> I patched up the power supply, just like every time, leaved the
> breadboard alone and didn't touch anything. Should have worked as
> before. I switched on the uC.

I darkly suspect you were overrunning your nixies, but with the short duty
cycle, it wasn't obvious.  When the processor paused in the bootloader,
the very fast cycle stopped, and one nixie got full power supply current
through itself and its transistor (since there was no current limiting anode
resistor), and the transistor smoked.

> So now I need to ether try to reburn the bootloader and see if that's
> the case, or get a new uC and wait for it for another month.
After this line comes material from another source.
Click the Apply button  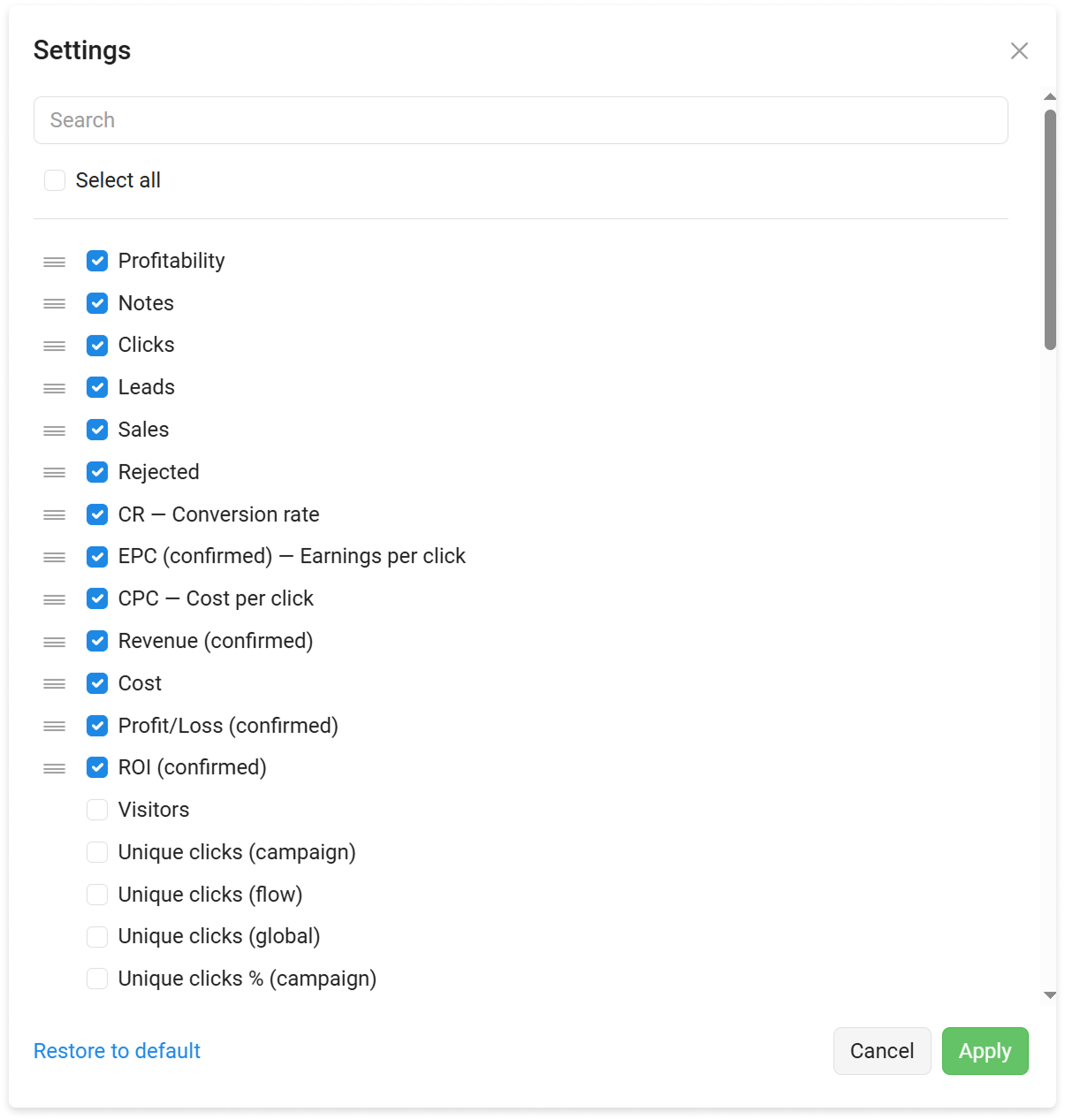(x=985, y=1051)
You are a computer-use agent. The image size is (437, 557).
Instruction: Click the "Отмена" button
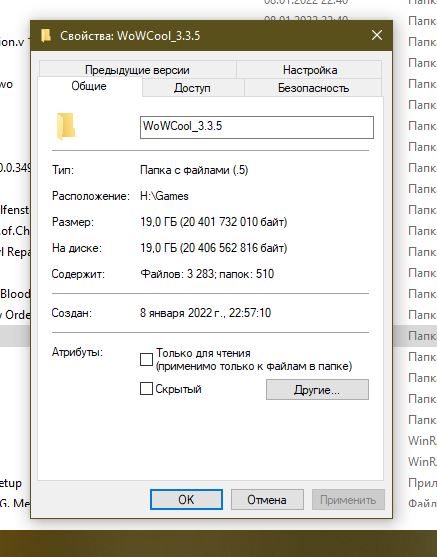(x=267, y=499)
If not,
> something else went off.

> Now please go ahead and spit on me for using an arduino.

Hopefully it's one of the socketed Arduinos, in which case you can pop in
another microcontroller chip and be good to go again.

I use Arduinos to drive nixies (there's even a shield for it), nothing wrong
with that approach, and you don't have to buy a separate programmer.

Sadly, I suspect your hardware design needed more fine tuning before
being hooked to a microcontroller.  If I were you, I'd put back the anode
resistor and try manually switching a single digit by running +5V and ground
into the switch transistor via its current limiting resistor.  Get your current
and brightness dialed in that way, then try controlling it with something else.
If it suddenly gets dim then, you have the information that it worked fine
beforehand, and you know where to look.

Why do you have to wait an entire month for another microcontroller?